Daos cuenta de que incluso podemos modular esta voz dependiendo de con quién estemos. Nuestra voz, o el sonido que más se aproxima a nuestra nota particular (sí, es nuestra propia notación en un pentagrama universal) es aquel en que nos encontramos cómodos y sentimos que lo que estamos diciendo, concuerda con nuestras percepciones y sentimientos. Si no es así, también notaremos enseguida esa disonancia, ese chirriar en nuestro interior que nos advierte que la voz que habla no es nuestra.

Cuando nos percatamos de que alguien nos está escuchando con prisas o no tiene verdadero interés en vuestro parlamento, solemos acelerar el ritmo de nuestra  ponencia. Hablamos más rápido, resumimos e incluso nos enredamos bastante sintiendo que el otro no está por labor. Por su puesto, todos lo hacemos de vez en cuando.

También nos cambia la voz  en función de lo que sintamos por la otra persona interlocutora: amor, ternura rabia, apatía, indiferencia…todo se puede traducir con la voz. Por supuesto, como en todo, hay quien sabe interpretar.  Pero incluso los mejores actores fatigan, volcando tantísimas fuerzas en jugar un rol que realmente no es el propio.

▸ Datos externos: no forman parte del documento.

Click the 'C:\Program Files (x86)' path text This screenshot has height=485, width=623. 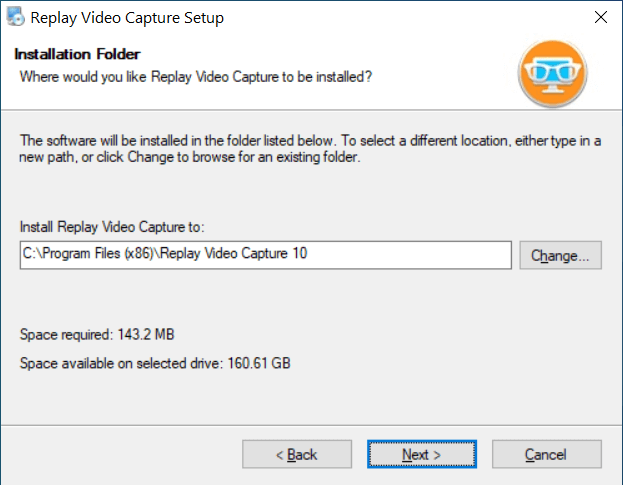88,253
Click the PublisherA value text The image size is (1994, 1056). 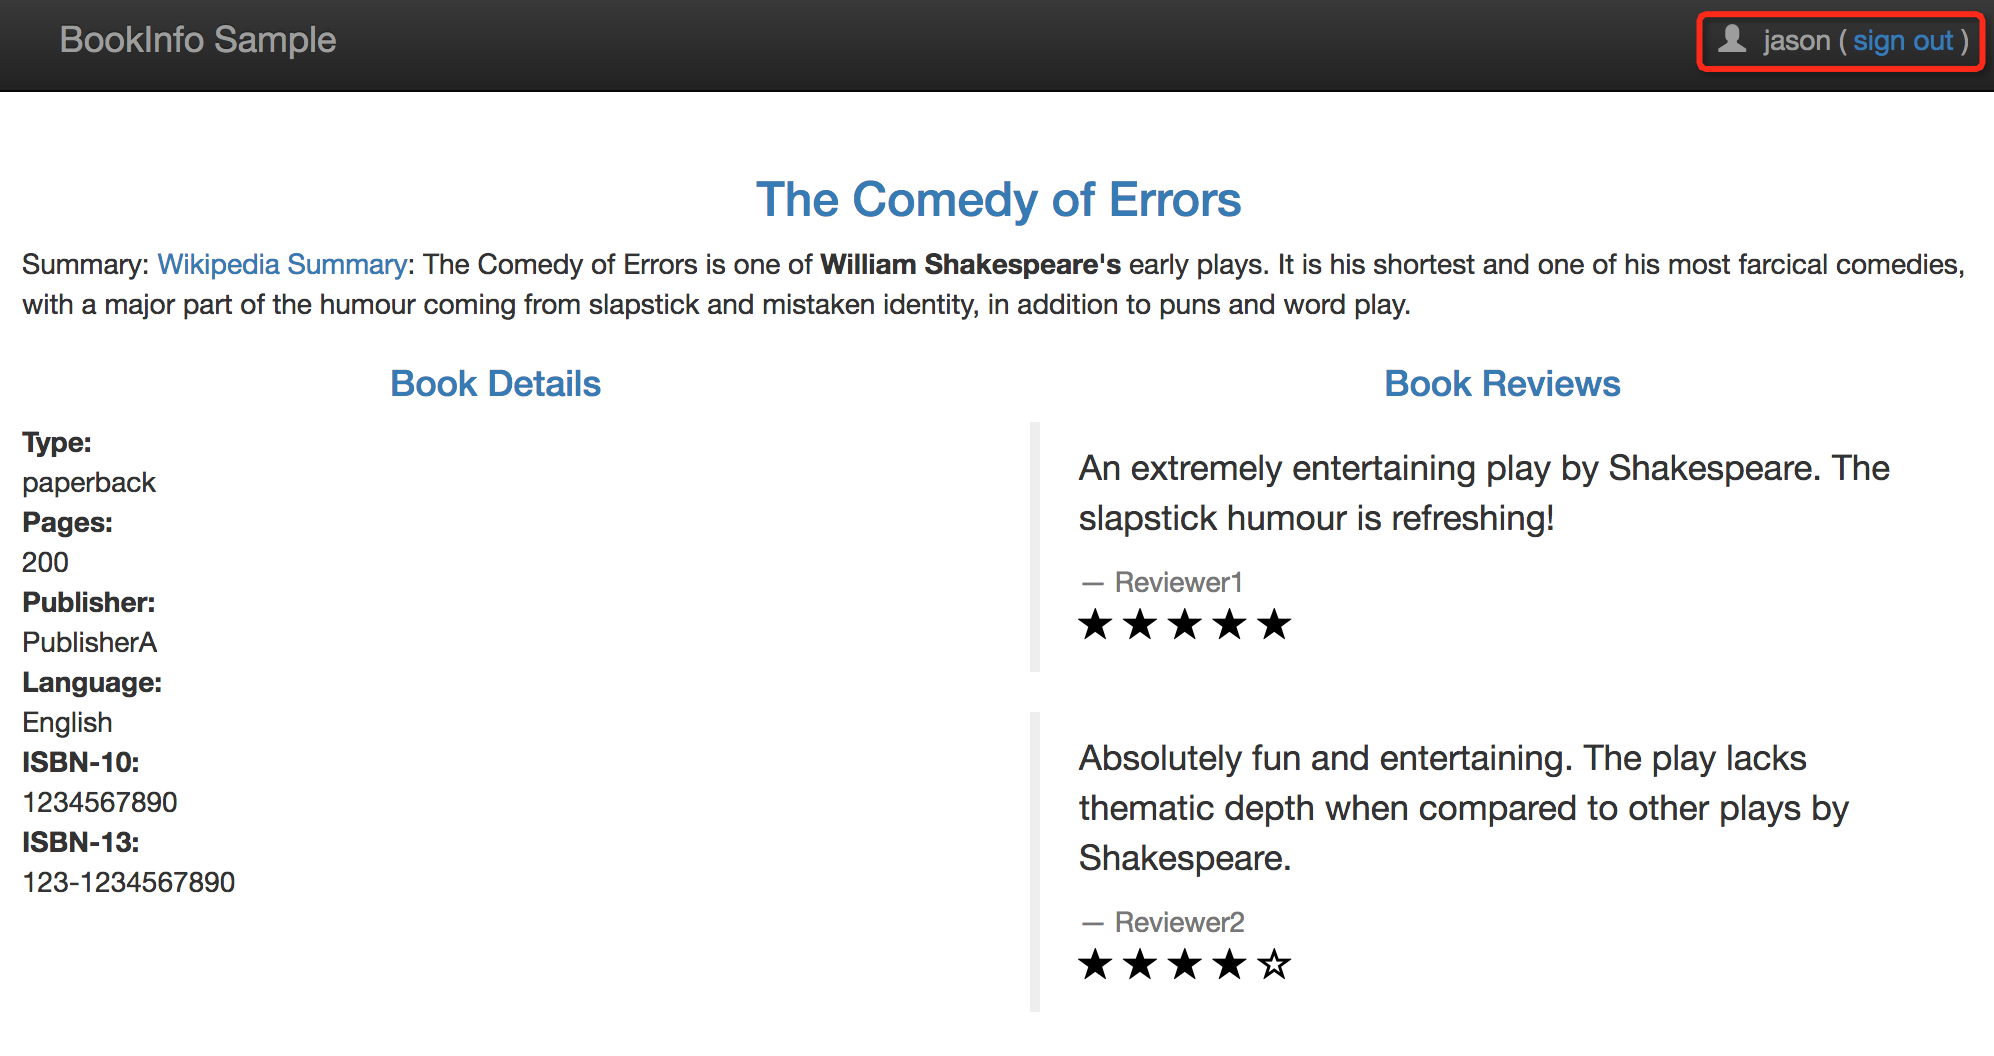click(x=90, y=642)
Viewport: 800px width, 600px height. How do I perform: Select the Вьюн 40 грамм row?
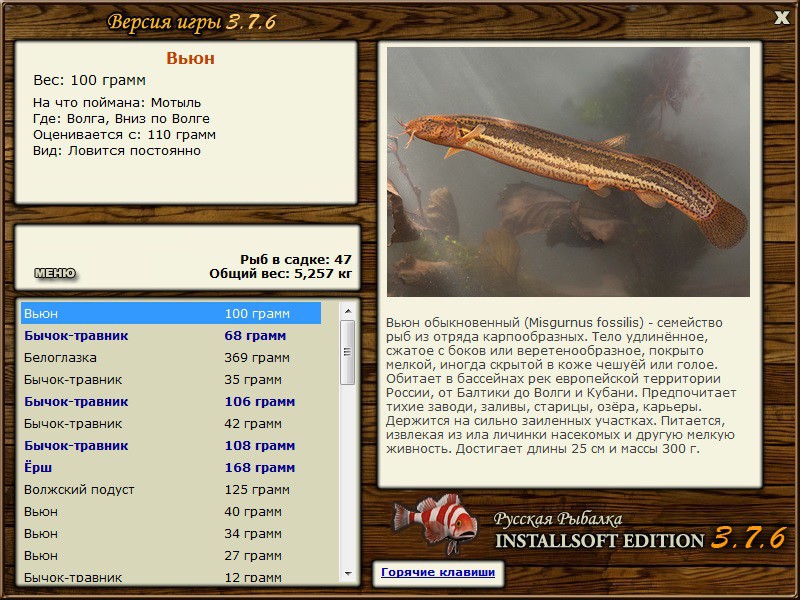pyautogui.click(x=170, y=512)
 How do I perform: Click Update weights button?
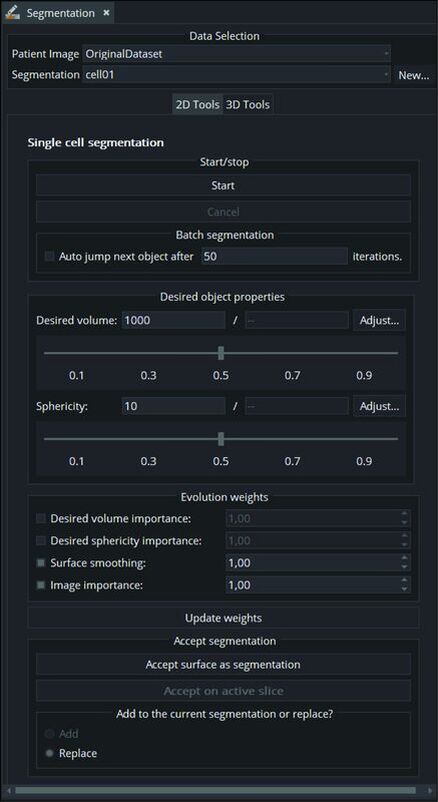[x=223, y=618]
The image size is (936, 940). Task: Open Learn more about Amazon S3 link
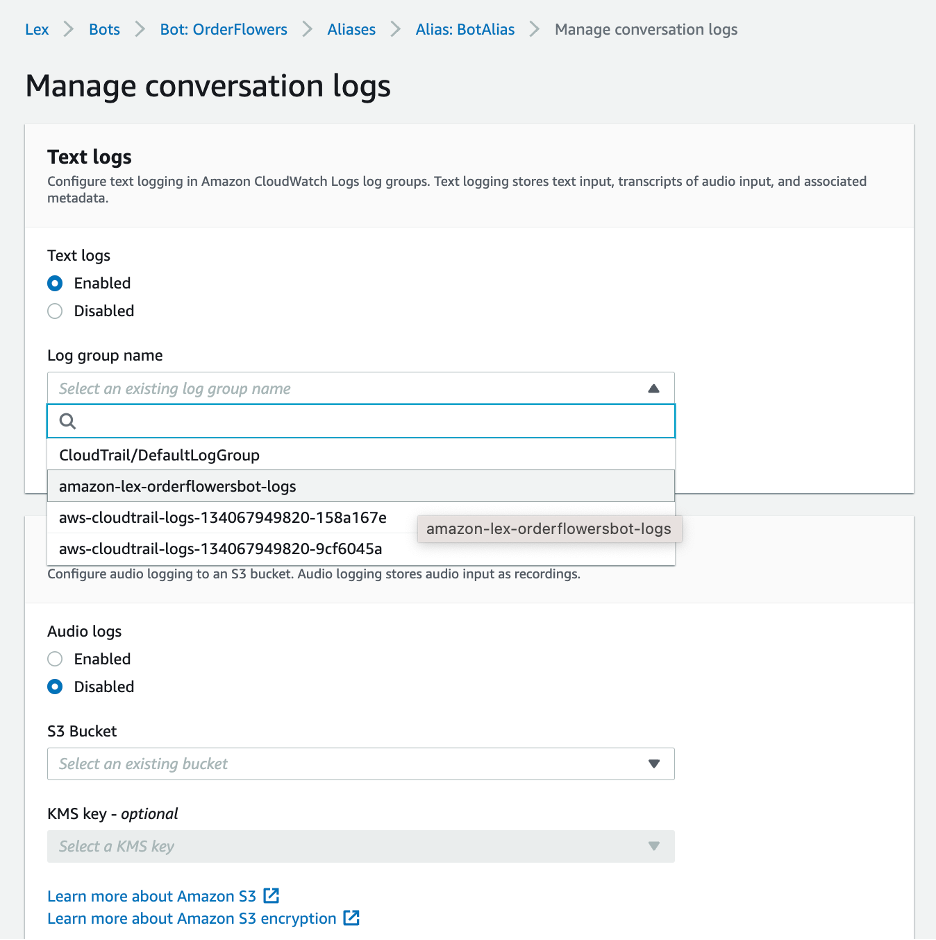(152, 896)
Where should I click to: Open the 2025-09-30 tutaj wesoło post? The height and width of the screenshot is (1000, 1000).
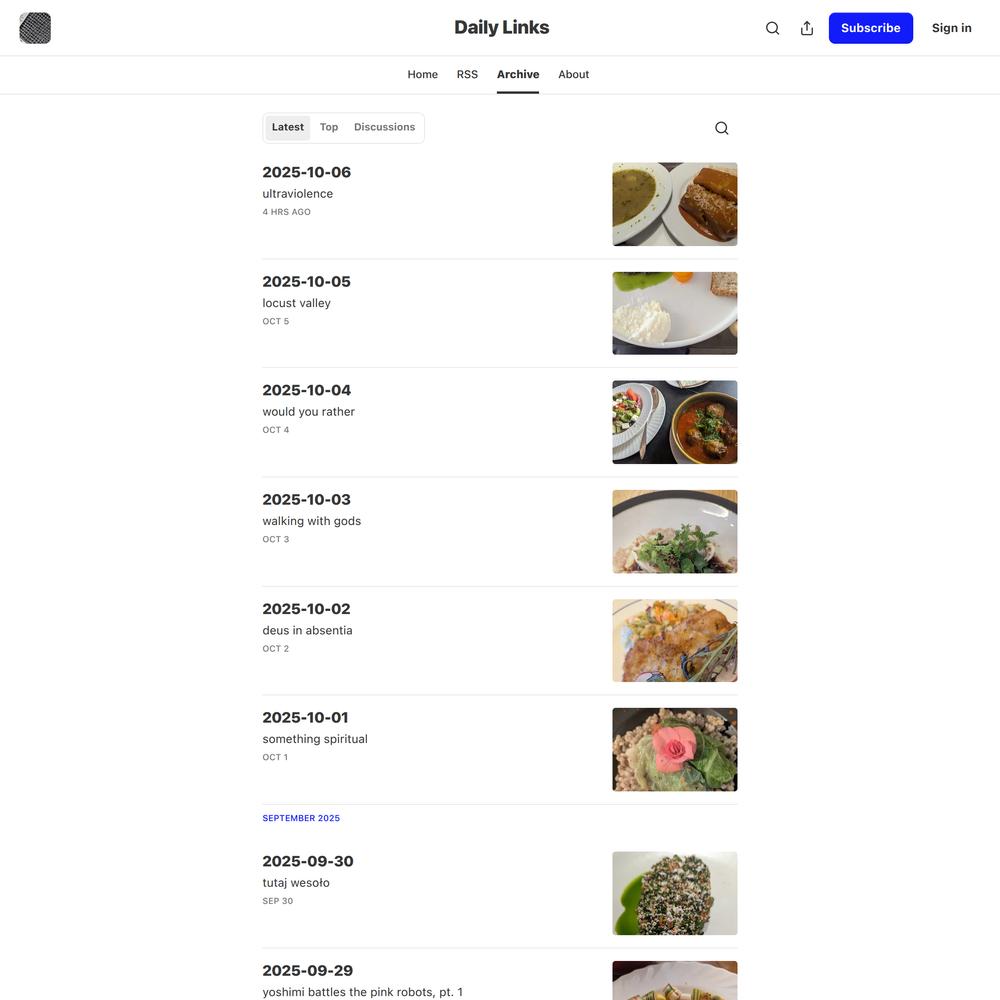tap(308, 862)
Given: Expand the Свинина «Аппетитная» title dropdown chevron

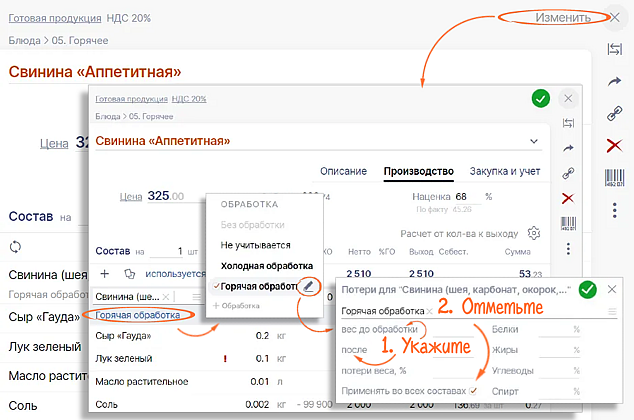Looking at the screenshot, I should point(534,142).
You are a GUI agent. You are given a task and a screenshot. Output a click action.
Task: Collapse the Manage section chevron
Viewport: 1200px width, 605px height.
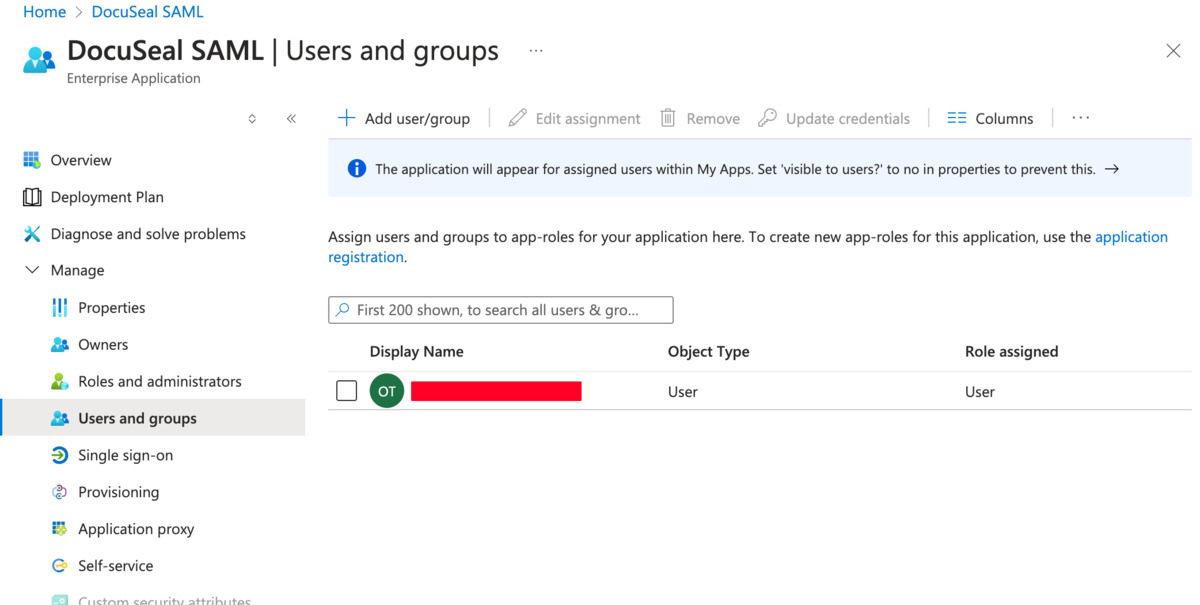pyautogui.click(x=32, y=270)
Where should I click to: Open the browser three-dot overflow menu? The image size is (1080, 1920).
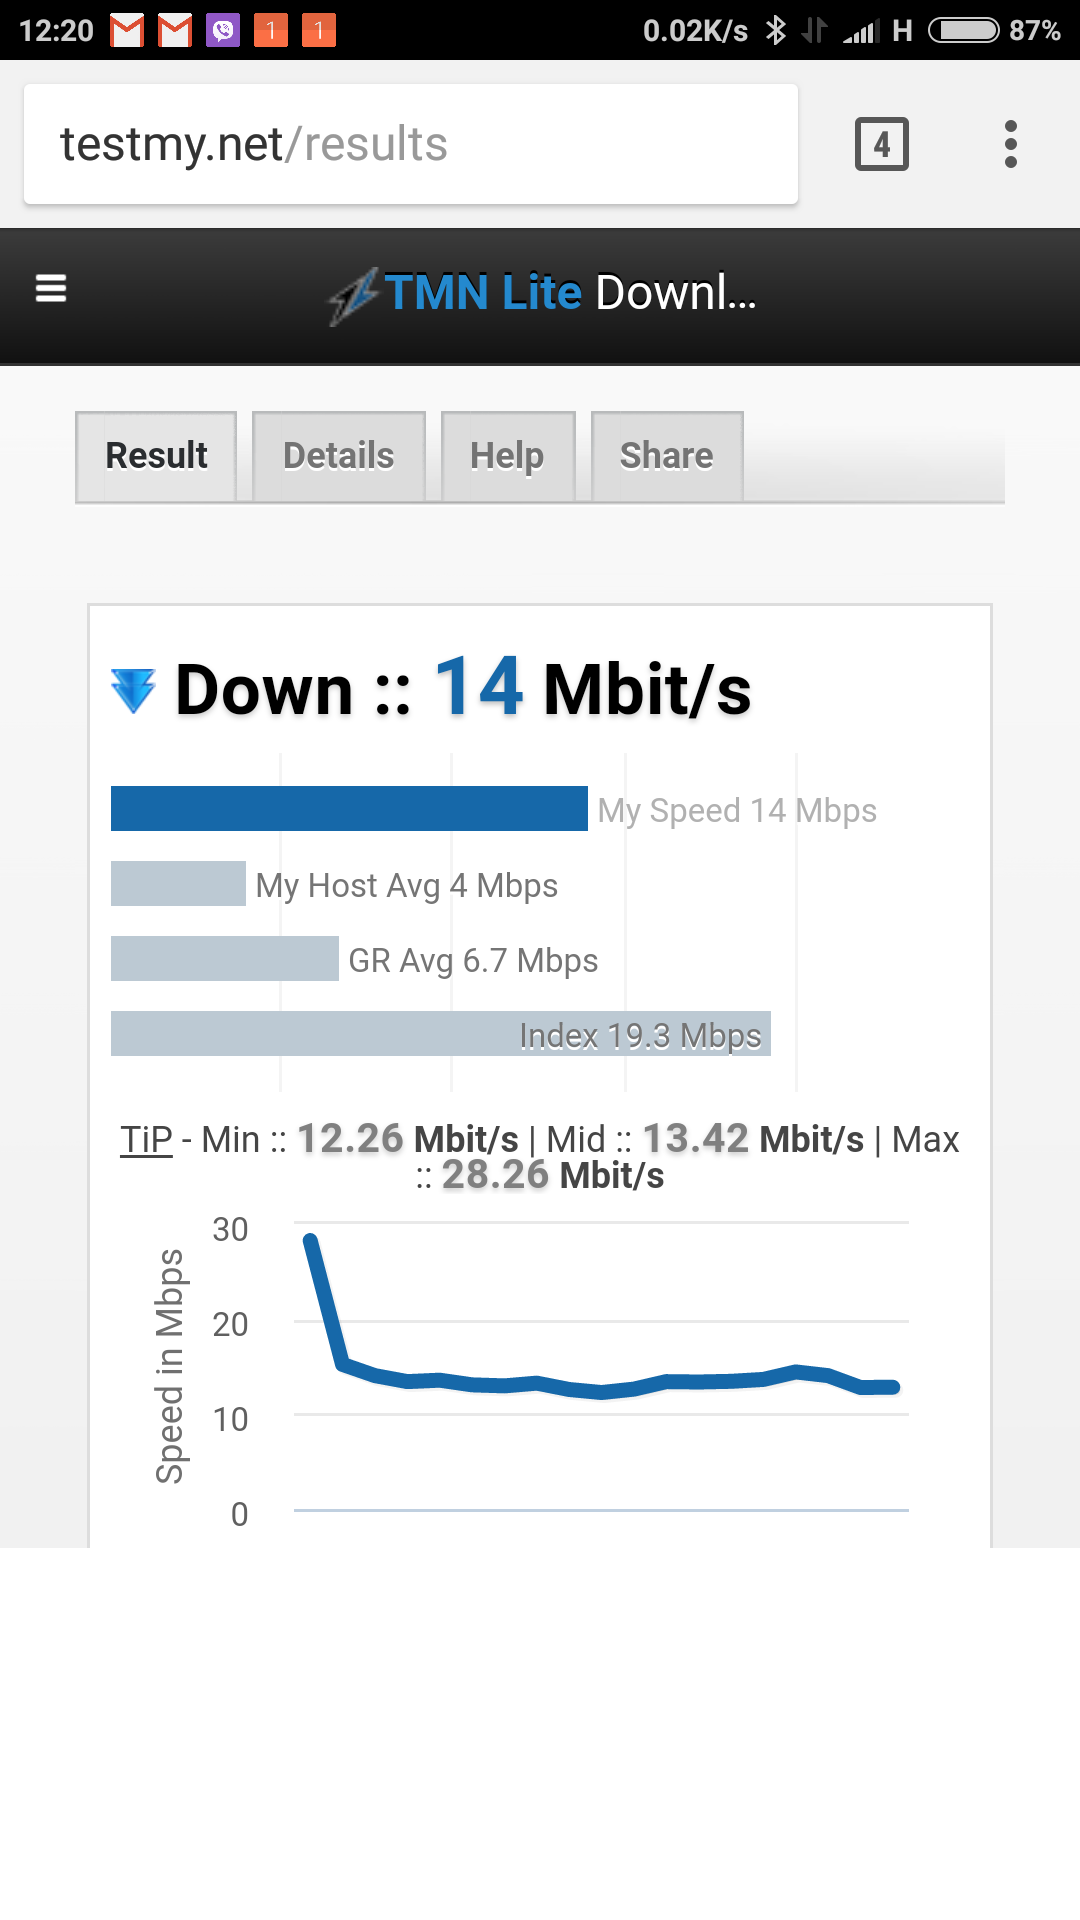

Los Monty Pythons, el incomparable grupo de cómicos británicos surgido a finales  de los 60,  realizaron un día uno de los mejores sketch que he visto de ellos en su programa Monty Python’s Flying Circus. Se trata de una desternillante escena en la que un caballero inglés de impoluta presencia se presenta en la comisaría de policía para denunciar un robo. Como en todo gag, al principio no hay nada aparente extraño hasta que una palabra, gesto o incursión de un tercer elemento discordante interpelan al hemisferio izquierdo del cerebro , el que organiza el pensamiento lógico, lineal, analítico, matemático…en definitiva, el que pone orden y razón para comprender las cosas. Lo que ocurre en una escena cómica de este tipo  -y el calibre humorístico de este conjunto británico es severamente alto- es que traspasamos las fronteras de la lógica para descubrir el salvaje terreno de lo absurdo.
Pues bien, este click aparece tras la petición del policía que recibe al denunciante que cambie la intensidad de su voz, que si no, no lo puede entender. Acaba el turno del recepcionista y cuando al fin consigue adecuarse  a la tonalidad perfecta,  el ciudadano se las tiene que ver con otro miembro del cuerpo policial para proceder con la denuncia. Pero acumulando más ingredientes de surrealismo, éste necesita una que hable con un tono grave y, así,  van apareciendo más personajes en la escena, la cual acaba transformándose en un registro coral atonal y arrítmico de lo que, en teoría, debería  ser una conversación normal entre individuos que hablan una misma lengua.

 Cuesta entenderse cuando cada uno lleva su propio ritmo, su propia vibración... pero también hay que saber adaptarse en la medida que el otro busque lo mismo. El diálogo armónico no es tan difícil entonces  puesto que la armonía no es un conjunto de notas supeditadas a una sola, es la diversidad de notas encajadas, más o menos, en una sola tonalidad. Y así es posible distinguir la hermosísima particularidad de cada  una de ellas en una escala universal.